Работать?! Разве не старый садовник выходил Acer Himalaya, которую его светлость сам привез из своего путешествия в Непал в 1889 году и у которой всего лишь неделю назад завязались семена!

Работать?!! Да вы посмотрите на его узловатые, распухшие от артрита руки! Обессилевший старый главный садовник и слова не мог вымолвить, пока эти горькие мысли проносились в его обессилевшем мозгу, — так он был потрясен! И он позволил Тоуду взять грабли из его трясущихся рук, не оказав никакого сопротивления, но убраться с дороги достаточно быстро он не смог.

Да, с настоящей любовью всегда возникают сложности, особенно у тех, кто встает на ее пути.

— Хватит лодырничать! Посади еще несколько растений, если тебе делать нечего! — крикнул бессердечный Тоуд, отпихнув старика на ближайшую клумбу и пронесшись мимо него с самой решительной физиономией.
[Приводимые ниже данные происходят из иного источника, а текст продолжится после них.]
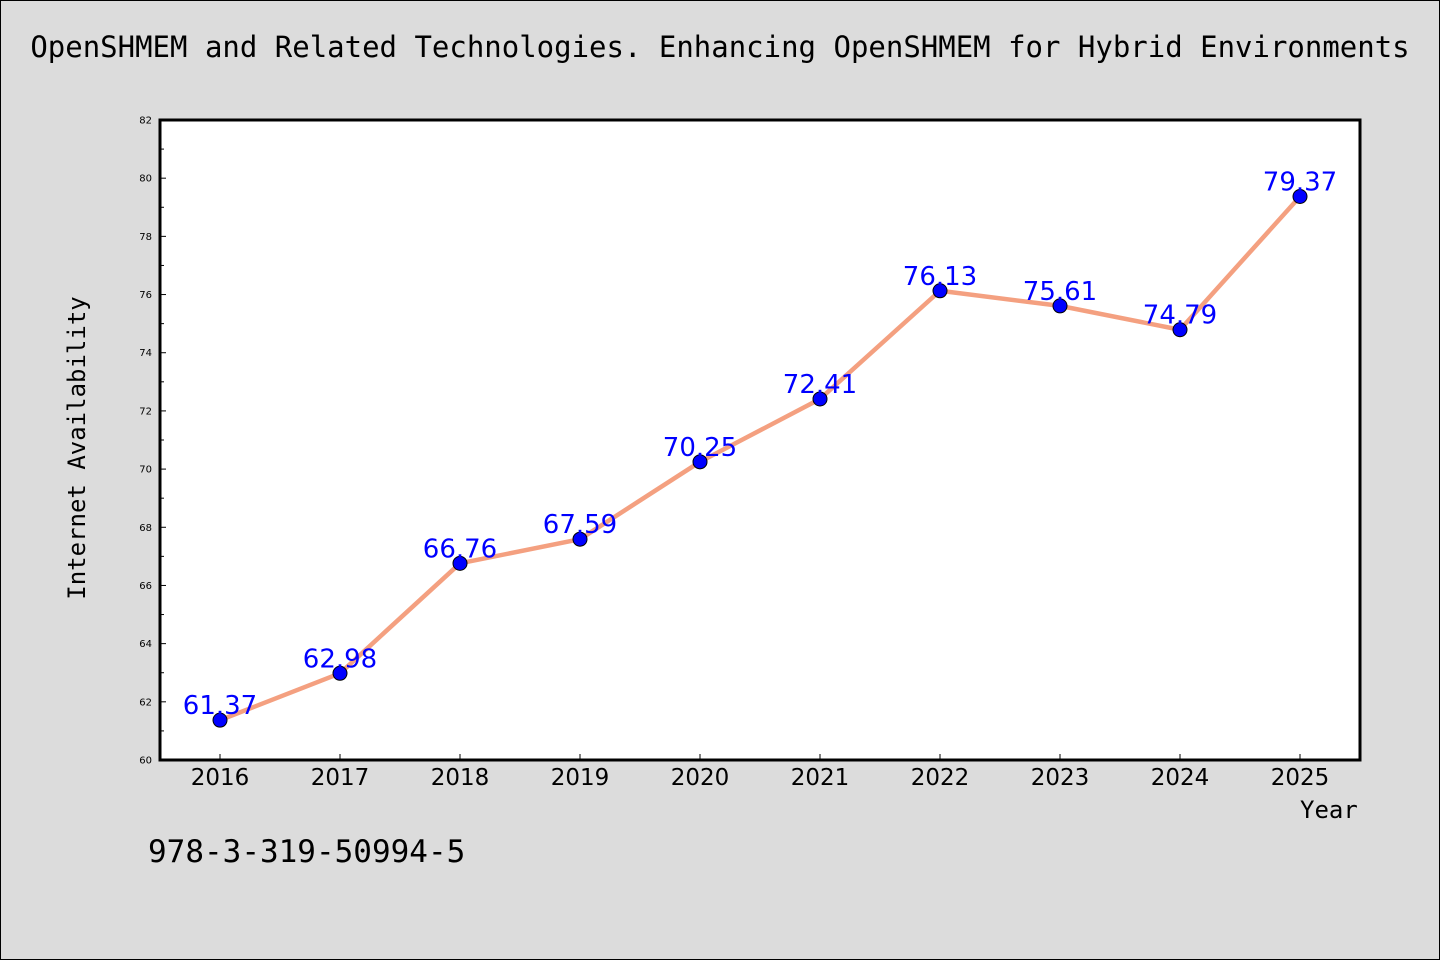  Describe the element at coordinates (1300, 183) in the screenshot. I see `data-label: 79.37` at that location.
Разумеется, у Toyда были дела поважнее, чем возиться с дряхлым садовником, и они касались той третьей персоны, которую он вдруг углядел в мастерской и на которую он, невидимый, теперь смотрел с яростью, злобой и ревностью. Потому что там совершенно открыто и нагло стоял тот, которого упомянула Мадам, прежде чем бежать из Тоуд-Холла, тот, кто стоял между Тоудом и его возлюбленной.

Тоуд был готов сразиться за ее руку с судьями, полицейскими и епископами, со всеми, вместе взятыми, но он не ожидал, что его соперник окажется моложе его и… тоже жабой! Он не ожидал увидеть разодетого в шелка и перья хлыща с усыпанным драгоценностями поясом, на котором висели ножны со шпагой, на вид вполне настоящей. А на голове у него красовалась фетровая шляпа, примерно такая, какие обычно надевают мушкетеры или какие-нибудь Ромео, отправляясь по делам.

В обычное время при таких обстоятельствах, когда Закон, Правопорядок и Церковь объединились против Тоуда, а его соперник был готов, судя по всему, к ним примкнуть, возможно, Тоуд позволил бы здравомыслию возобладать над отвагой и сыграл бы отступление, пока его не заметили. Но ревность неразумна, а любовь неуправляема. У Тоуда закипела кровь.